Whenever we would get a call from Jeff Adachi, it was always exciting — a chance to be recruited into some real next level, challenge the very foundations of the system in a way no one had ever tried, type fight for racial justice. We are in San Jose, not San Francisco, so we didn’t get to work with him as much as we would have if we were in his city, so we knew, if he reached out, it was on.
The last time he left a voicemail, he said, “Call me back, I have an idea.” We were starting a deeper dive in our bail reform work locally, and reading how he was loudly obliterating the rationale of money bail and getting pre-arraignment representation for the people in San Francisco — so we assumed it was going to be some radical pretrial justice stuff.
We called him back and he says, “I want to do an animated music video…do you listen to acid jazz?”
Only Jeff Adachi, the revolutionary freedom fighter who redefined what a “public defender” even means, could ask a question like that, and you still knew, it was going to be pioneering movement work.
Turned out he wanted to tell the history of race in America in a way that spoke to today’s media landscape. He had archived photos, art pieces, and small video clips of riots, racist signs, images of everyday people fighting for their rights, dating back a hundred years. He wanted to make a short video that would scroll through the clips — like a flip book looking at snapshots of how race played out in different periods in American history. He said he didn’t want to just focus on the famous icons, he wanted to lift up leaders in black and brown communities who were unknown, yet pivotal actors, in the ongoing fight for liberation in America. His instinct, to honor the lives of those typically occupying no space in the public imagination, was consistent with what he did everyday, in every other aspect of his life.
He said he had bought the rights to a song he heard in New York that he wanted played in the backdrop of the video. Now, Jeff Adachi could have done this project with Hollywood producers — he had that kind of pull. But he called us, and wanted to work with young videographers who he knew came from the struggle. And that’s exactly what he did. Over the next few months, Ookie and Andrew would roll up from De-Bug to San Francisco, and they would work with Jeff on his project he called, “Racial Facial.” As all things Jeff did, it was brilliant, unique, and advanced the consciousness in a way only his artistry could. The next thing we knew, we got a packaged DVD box of Racial Facial - it was winning film festival awards across the globe, and inciting a raw discussion and examination into race in America, just as he planned.
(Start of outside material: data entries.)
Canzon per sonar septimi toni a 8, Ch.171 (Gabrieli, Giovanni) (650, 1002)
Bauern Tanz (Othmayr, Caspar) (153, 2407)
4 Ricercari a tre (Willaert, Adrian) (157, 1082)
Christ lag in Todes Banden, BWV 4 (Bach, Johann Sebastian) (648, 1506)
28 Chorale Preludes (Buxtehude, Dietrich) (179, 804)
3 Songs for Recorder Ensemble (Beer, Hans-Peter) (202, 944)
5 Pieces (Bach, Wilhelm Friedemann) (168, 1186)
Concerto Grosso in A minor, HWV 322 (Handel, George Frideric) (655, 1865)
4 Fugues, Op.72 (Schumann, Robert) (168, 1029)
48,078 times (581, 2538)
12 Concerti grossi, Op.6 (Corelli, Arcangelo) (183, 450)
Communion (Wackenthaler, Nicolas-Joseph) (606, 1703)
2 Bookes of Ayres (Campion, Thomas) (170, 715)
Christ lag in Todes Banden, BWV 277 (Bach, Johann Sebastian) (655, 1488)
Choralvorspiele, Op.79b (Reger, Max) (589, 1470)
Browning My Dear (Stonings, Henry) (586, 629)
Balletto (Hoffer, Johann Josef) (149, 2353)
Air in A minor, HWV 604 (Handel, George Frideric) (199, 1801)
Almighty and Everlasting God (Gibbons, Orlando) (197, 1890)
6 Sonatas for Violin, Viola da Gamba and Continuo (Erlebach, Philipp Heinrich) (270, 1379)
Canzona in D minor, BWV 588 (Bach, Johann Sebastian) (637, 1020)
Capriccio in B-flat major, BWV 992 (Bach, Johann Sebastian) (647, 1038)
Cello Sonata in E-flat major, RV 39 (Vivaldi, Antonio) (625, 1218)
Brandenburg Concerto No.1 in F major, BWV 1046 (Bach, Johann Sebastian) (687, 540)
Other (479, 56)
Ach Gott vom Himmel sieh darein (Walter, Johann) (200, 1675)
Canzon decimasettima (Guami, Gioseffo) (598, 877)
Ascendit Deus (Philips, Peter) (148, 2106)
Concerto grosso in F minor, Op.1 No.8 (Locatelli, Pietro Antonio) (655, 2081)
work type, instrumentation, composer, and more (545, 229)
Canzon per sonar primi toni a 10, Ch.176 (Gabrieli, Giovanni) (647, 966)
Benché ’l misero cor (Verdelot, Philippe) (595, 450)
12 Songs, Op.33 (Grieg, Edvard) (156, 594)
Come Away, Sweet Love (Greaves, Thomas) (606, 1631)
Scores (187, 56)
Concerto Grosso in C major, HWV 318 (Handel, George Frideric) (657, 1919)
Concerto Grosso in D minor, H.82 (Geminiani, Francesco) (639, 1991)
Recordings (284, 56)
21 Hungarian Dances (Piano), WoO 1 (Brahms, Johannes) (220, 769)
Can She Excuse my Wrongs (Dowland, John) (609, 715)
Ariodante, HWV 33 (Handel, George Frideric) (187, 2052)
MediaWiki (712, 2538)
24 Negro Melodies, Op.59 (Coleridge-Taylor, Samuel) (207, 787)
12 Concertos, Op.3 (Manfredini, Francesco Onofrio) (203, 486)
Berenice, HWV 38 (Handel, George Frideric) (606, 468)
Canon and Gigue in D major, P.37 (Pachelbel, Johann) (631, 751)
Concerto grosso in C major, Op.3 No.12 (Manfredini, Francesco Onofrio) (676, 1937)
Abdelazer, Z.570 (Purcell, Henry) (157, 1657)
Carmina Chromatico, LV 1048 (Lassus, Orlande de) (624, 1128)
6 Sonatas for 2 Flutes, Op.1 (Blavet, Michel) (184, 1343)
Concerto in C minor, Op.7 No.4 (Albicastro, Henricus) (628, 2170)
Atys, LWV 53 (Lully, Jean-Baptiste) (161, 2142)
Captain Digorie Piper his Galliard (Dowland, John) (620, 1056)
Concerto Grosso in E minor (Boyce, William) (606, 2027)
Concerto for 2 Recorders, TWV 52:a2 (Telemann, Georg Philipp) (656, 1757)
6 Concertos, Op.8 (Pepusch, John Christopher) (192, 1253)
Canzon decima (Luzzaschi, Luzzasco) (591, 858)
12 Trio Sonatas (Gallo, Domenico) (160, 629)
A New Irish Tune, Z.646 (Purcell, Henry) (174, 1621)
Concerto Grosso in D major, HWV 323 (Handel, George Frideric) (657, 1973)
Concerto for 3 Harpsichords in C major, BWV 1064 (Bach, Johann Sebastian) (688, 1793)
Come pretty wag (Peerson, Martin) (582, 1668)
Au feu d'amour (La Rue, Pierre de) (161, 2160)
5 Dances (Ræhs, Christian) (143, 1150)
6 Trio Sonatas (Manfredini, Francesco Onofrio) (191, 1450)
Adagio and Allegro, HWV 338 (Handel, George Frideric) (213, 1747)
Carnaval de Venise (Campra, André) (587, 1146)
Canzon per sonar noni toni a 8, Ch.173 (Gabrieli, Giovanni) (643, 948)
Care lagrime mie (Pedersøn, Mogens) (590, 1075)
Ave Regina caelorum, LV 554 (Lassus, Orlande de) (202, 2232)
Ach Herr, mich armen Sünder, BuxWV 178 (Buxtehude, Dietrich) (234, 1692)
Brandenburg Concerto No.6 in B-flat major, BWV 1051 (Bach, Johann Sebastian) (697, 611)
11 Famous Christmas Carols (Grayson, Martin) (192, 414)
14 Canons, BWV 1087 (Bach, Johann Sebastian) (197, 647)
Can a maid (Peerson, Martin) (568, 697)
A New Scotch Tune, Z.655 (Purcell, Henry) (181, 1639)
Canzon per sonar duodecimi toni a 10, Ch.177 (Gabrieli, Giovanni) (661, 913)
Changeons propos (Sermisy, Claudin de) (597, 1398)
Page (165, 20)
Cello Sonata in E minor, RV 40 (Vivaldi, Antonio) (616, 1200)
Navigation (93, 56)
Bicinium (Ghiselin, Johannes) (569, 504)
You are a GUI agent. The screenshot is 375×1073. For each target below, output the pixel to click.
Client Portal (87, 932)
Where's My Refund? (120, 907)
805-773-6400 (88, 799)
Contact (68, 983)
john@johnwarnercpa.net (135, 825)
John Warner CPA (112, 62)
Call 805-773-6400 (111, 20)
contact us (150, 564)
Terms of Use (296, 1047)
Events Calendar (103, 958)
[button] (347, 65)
Now, if we said that a public defender made an animated music video spanning decades of racial injustice set to an acid jazz song — people would know off top, that had to be Jeff Adachi. In fact, he is the only person people would guess, he was the only one that had his range. Mind you, he didn’t take any time off to do this project — he was still taking the most serious trials, working on ground-breaking policies locally and nationally, and working on other films and art initiatives.
This project though was just representative of what Jeff Adachi meant to us. He had his own current, and always invited others, to jump into the waters with him. And we all knew he was always flowing into a place of true, uncompromising, justice. He brought community into spaces that usually were only regulated for attorneys, and asked us to re-imagine the possibilities of justice, and to never assume unjust practices and norms as immutable.
When the Humphrey decision dropped, a ruling that forever changed California bail law, we called him and asked if there were any motions related to it that could help our people in San Jose. He immediately shot over his bail motion and he said to get it to as many public defenders as possible. We literally were handing out Jeff’s templated motion to families waiting in line to go to court in counties across the state. He even made a PSA with us to push communities and attorneys to not except money bail or pretrial detention as acceptable. He was freeing people, and creating change-makers, without even being in the same city.
It was emboldening just being around him. I remember the first time we met him, Aram James, a comrade and former public defender, brought us up to his office. Of course, we were enamored with Jeff’s Malcolm X posters, his movie awards, and his genuine warmth, but it was how he talked about the fight that drew us in with the most gravity. We were talking to him about how our county didn’t have public defenders at misdemeanor arraignment courts — something that would never stand in an Adachi defended city —and he shared an example of how his office stopped taking excessive number of cases as a way to hold the line against eclipsing case loads. He said, “Sometimes you just need to go to the mat.” Despite his individual mastery of the public stage — his unmatchable charm, charisma, and swagger — Jeff showed us it is always about the fight against the power structures that expressed and protected white supremacy. And that the power to win is in the people.
The last time we saw him, a group of us had split a ride with him in LA, after he ignited a crowd of grassroots organizers on how we can end money bail, while also not giving unchecked power to judges to continue caging people pretrial. He was talking up the Lyft driver, asking him about his life and LA story. As he was getting out of the car, he looked back at us, raised his fist and said, “Fight the Power!” Like instead of “see you later” or “bye” he used the moment to again call us to act. He was just one hundred percent about it, and expected the same from all of us.
We are honored, like so many, to call Jeff a friend, brother, inspiration, and we will continue to lean on his spirit for guidance and strength. Rest in Power Jeff, we know you will continue the fight, and we will continue to answer your call.